Le dirigeant a rappelé que le Tour de France Femmes ne dure que neuf jours, tandis qu'un seul grand tour masculin occupe déjà 21 journées de compétition. À son avis, le calendrier doit continuer à croître pour accompagner l'évolution que le sport a connue ces dernières années.
Roodhooft a également souligné la différence entre les équipes qui disposent d'une structure masculine et féminine et celles qui ne concourent que dans le peloton féminin. Dans son cas, il a expliqué que de nombreux investissements en matériel et en performance peuvent être partagés entre les deux équipes, réduisant ainsi les coûts logistiques. Il a cité en exemple les bains de glace utilisés par les hommes pendant le Tour de France et qui ont ensuite été également utilisés lors du Tour féminin.
Cependant, il considère que même ces synergies ne résolvent pas le problème de fond. Selon lui, l'augmentation des budgets et l'entrée de nouveaux sponsors ont considérablement fait grimper les salaires des meilleures coureuses, tandis que le nombre de courses ayant une répercussion médiatique suffisante reste trop réduit.

Pour Roodhooft, cette combinaison provoque un déséquilibre sur le marché. "Il n'y a pas assez de talent pour couvrir toutes les places disponibles et cela fait que les meilleures coureuses perçoivent des salaires au-dessus de toute logique", a-t-il affirmé, insistant sur le fait que la croissance économique du cyclisme féminin doit être accompagnée d'un calendrier plus large et d'un impact médiatique accru.

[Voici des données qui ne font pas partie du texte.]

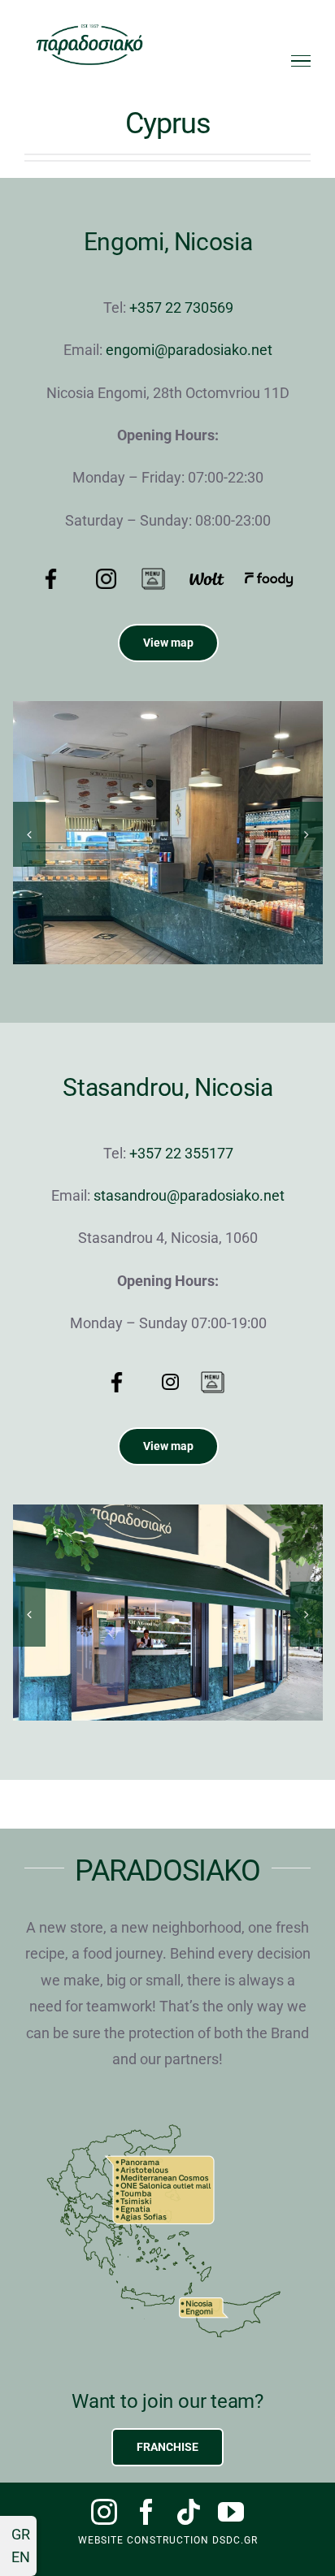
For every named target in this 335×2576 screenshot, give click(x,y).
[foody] (269, 577)
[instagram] (104, 2512)
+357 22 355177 (181, 1153)
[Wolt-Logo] (207, 575)
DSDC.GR (235, 2540)
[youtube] (231, 2512)
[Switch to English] (18, 2557)
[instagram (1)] (106, 575)
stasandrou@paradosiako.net (189, 1195)
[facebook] (146, 2512)
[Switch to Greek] (18, 2534)
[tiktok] (189, 2512)
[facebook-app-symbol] (117, 1379)
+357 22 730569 (181, 307)
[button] (29, 834)
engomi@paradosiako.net (189, 349)
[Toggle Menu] (301, 61)
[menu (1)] (153, 573)
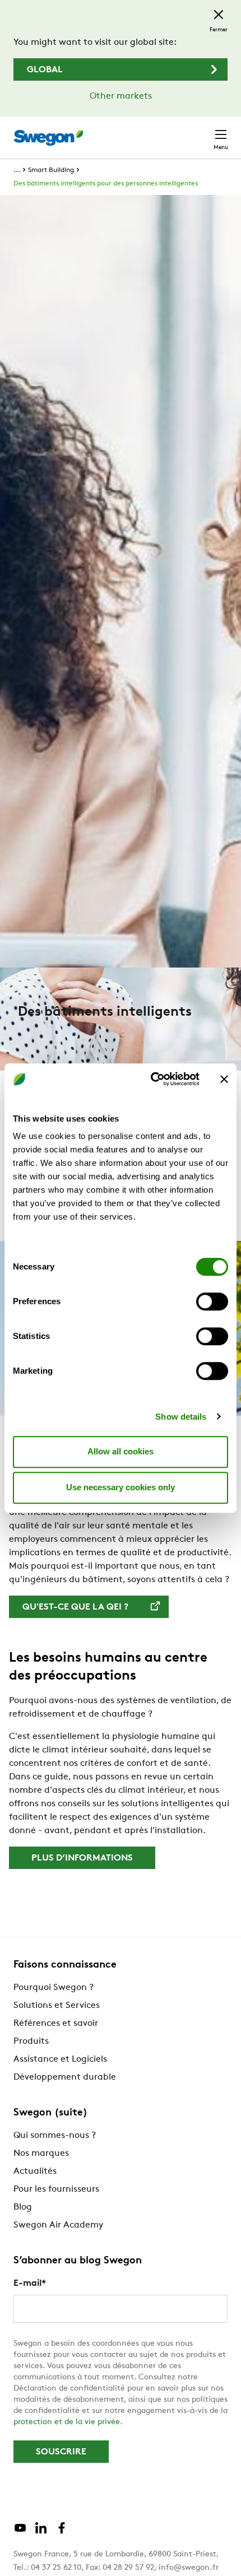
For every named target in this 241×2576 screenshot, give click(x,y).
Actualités (35, 2171)
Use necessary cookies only (120, 1487)
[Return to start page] (48, 138)
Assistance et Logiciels (60, 2059)
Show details (180, 1416)
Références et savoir (55, 2023)
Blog (22, 2207)
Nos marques (41, 2153)
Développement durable (64, 2077)
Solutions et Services (56, 2005)
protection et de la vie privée (66, 2422)
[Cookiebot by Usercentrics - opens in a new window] (152, 1079)
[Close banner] (224, 1079)
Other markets (121, 96)
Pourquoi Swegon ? (53, 1987)
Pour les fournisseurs (56, 2189)
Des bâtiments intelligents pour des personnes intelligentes (105, 183)
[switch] (212, 1301)
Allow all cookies (120, 1451)
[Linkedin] (41, 2532)
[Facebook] (61, 2532)
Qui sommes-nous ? (54, 2135)
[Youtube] (20, 2532)
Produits (31, 2041)
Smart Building (51, 170)
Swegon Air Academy (58, 2225)
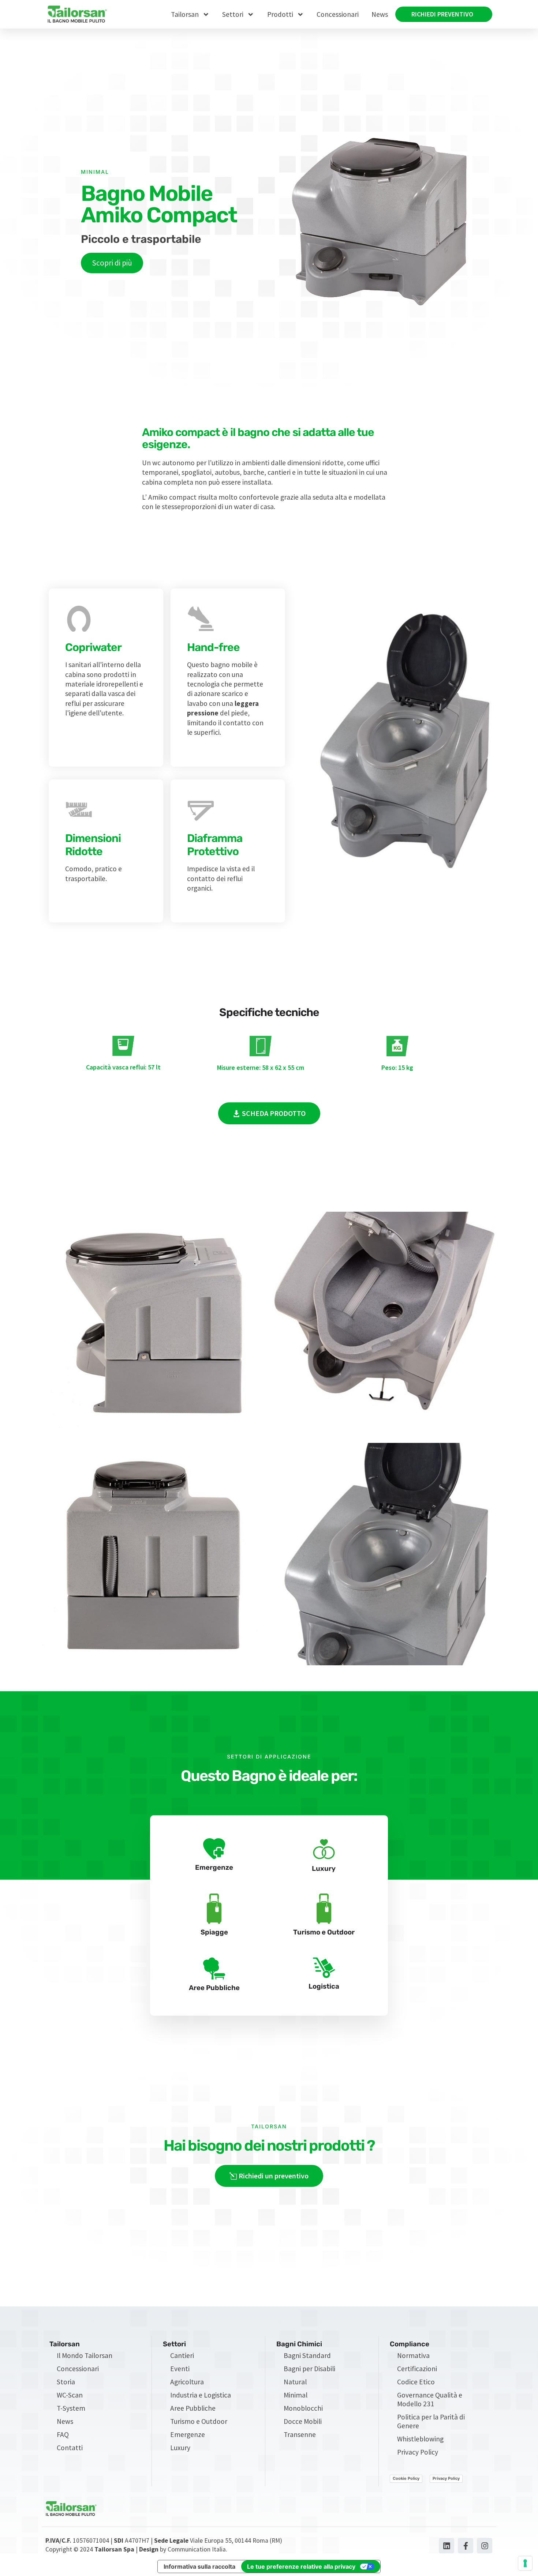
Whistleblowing (420, 2438)
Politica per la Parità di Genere (431, 2421)
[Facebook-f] (465, 2545)
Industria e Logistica (200, 2395)
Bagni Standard (307, 2355)
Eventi (180, 2368)
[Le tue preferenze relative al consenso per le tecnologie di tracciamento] (525, 2563)
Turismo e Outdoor (198, 2421)
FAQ (63, 2434)
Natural (295, 2381)
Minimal (295, 2395)
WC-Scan (70, 2395)
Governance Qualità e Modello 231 (429, 2399)
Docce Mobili (303, 2421)
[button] (269, 1113)
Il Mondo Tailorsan (84, 2355)
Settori (232, 14)
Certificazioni (417, 2368)
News (379, 14)
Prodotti (280, 14)
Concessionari (338, 14)
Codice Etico (416, 2381)
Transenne (300, 2434)
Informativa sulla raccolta (199, 2566)
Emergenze (187, 2434)
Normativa (413, 2355)
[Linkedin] (446, 2545)
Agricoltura (187, 2381)
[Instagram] (484, 2545)
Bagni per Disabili (309, 2368)
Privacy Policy (417, 2452)
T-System (71, 2408)
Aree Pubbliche (193, 2408)
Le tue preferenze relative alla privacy (301, 2566)
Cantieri (182, 2355)
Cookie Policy (406, 2478)
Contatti (70, 2447)
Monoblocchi (303, 2408)
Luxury (180, 2447)
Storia (66, 2381)
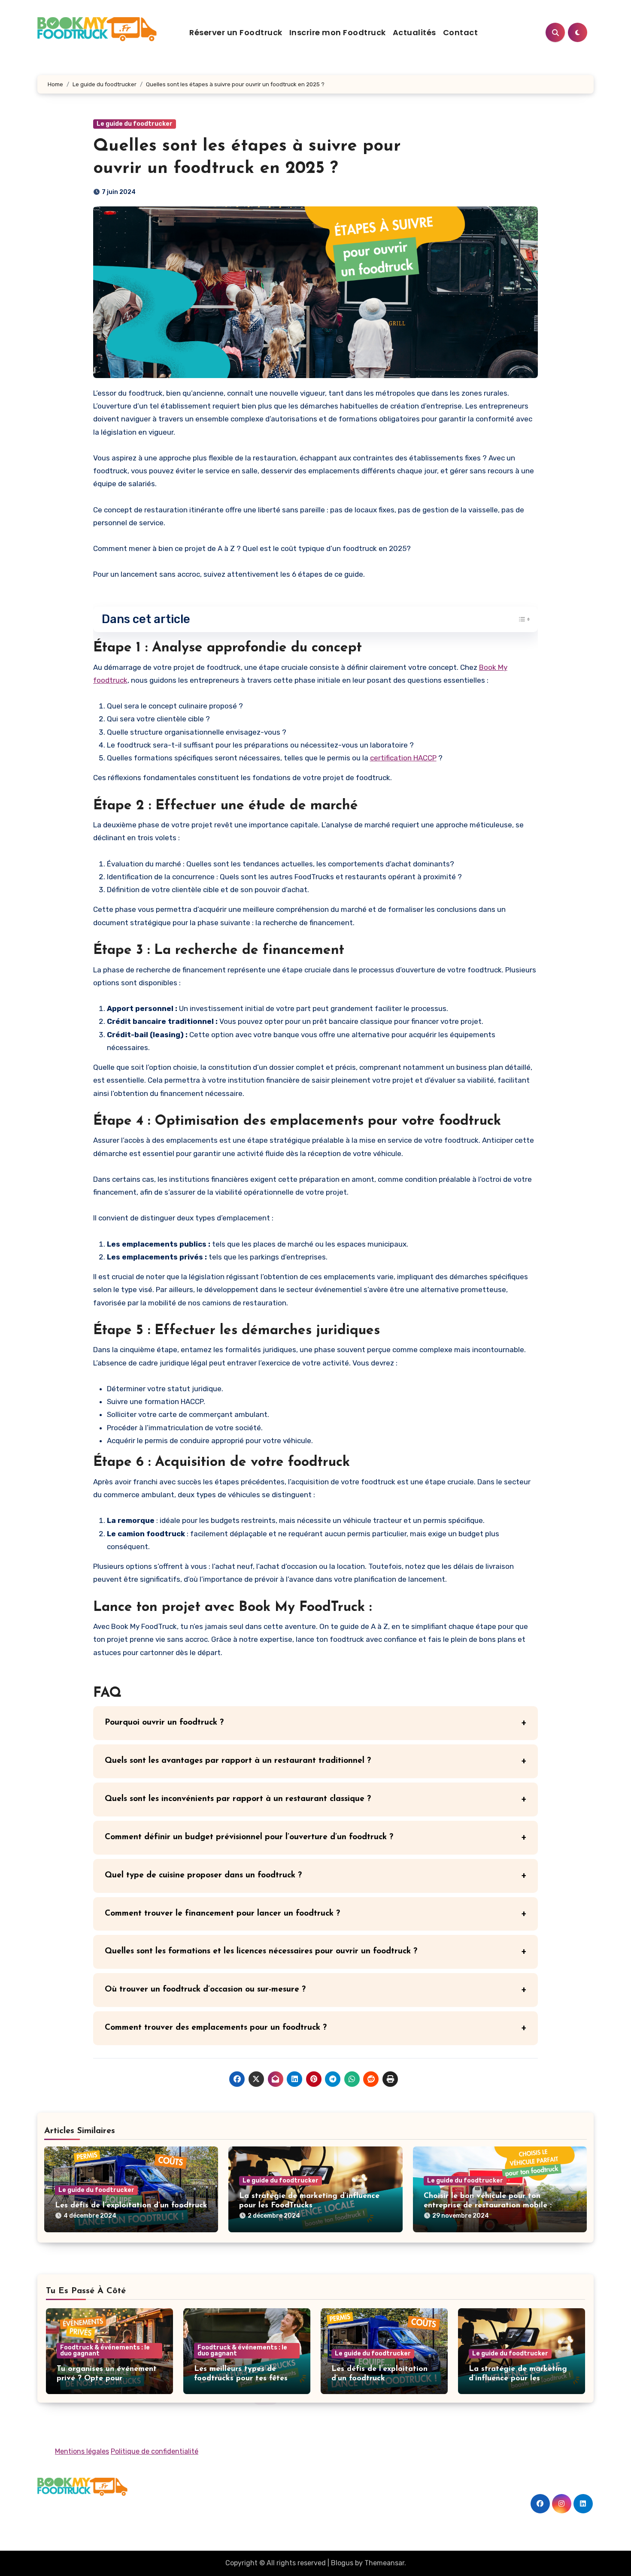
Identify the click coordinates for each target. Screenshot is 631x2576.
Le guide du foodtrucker (135, 123)
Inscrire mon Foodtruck (337, 32)
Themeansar (384, 2563)
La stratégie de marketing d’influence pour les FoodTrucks (518, 2378)
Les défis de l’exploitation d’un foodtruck (131, 2206)
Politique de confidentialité (154, 2451)
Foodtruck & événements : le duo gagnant (105, 2350)
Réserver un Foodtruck (235, 32)
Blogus (342, 2563)
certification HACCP (403, 758)
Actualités (414, 32)
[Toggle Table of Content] (519, 619)
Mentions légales (82, 2451)
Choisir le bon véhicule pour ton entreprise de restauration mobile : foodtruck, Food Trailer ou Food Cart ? (495, 2205)
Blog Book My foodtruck (107, 2509)
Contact (460, 32)
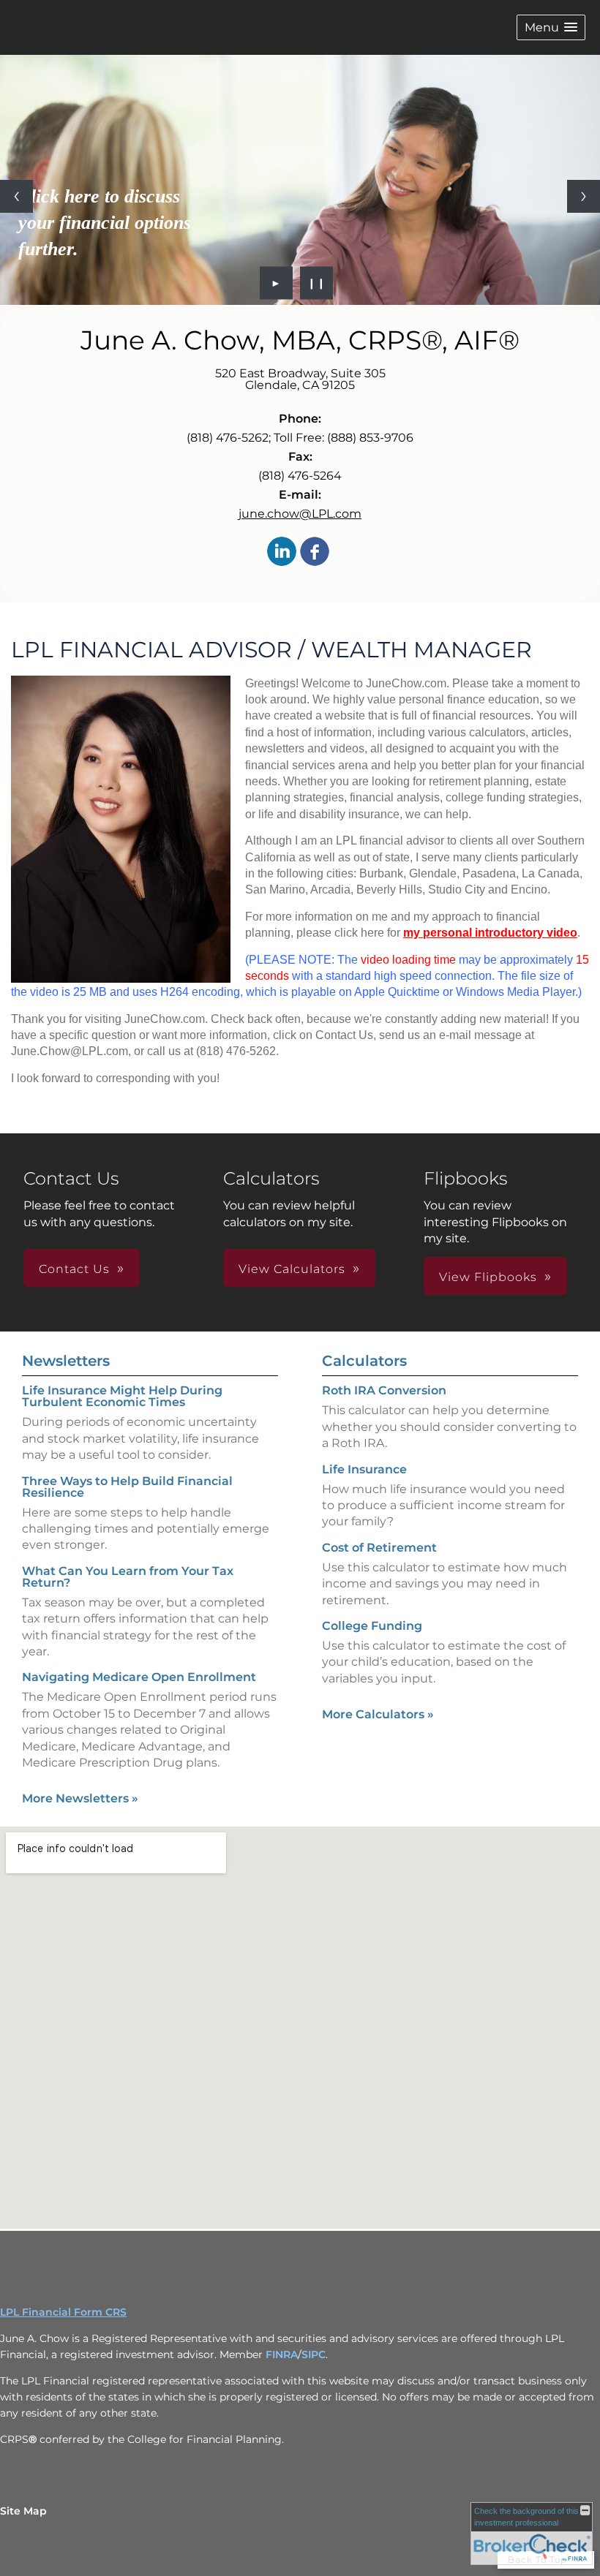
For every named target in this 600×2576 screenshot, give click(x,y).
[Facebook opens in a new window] (314, 552)
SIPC (313, 2354)
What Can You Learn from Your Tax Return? (127, 1577)
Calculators (364, 1361)
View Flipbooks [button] (488, 1277)
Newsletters (66, 1361)
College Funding (372, 1626)
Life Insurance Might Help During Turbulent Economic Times (122, 1396)
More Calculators (378, 1714)
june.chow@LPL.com (300, 514)
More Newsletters (80, 1798)
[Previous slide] (16, 196)
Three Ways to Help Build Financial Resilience (127, 1487)
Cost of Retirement (379, 1548)
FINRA (282, 2354)
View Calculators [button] (292, 1269)
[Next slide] (583, 196)
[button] (551, 27)
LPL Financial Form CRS (63, 2312)
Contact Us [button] (74, 1269)
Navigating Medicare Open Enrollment (139, 1677)
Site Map (23, 2511)
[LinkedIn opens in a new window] (281, 552)
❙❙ (316, 283)
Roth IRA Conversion (384, 1390)
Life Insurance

Les déclarations du responsable d'Alpecin interviennent à un moment où l'avenir du calendrier féminin est à nouveau sur la table. Alors que l'organisation du Tour de France Femmes envisage déjà une croissance progressive de sa course la plus importante, les équipes elles-mêmes commencent à faire entendre la demande d'élargir l'ensemble de la saison pour répondre à la rapide professionnalisation que connaît le cyclisme féminin.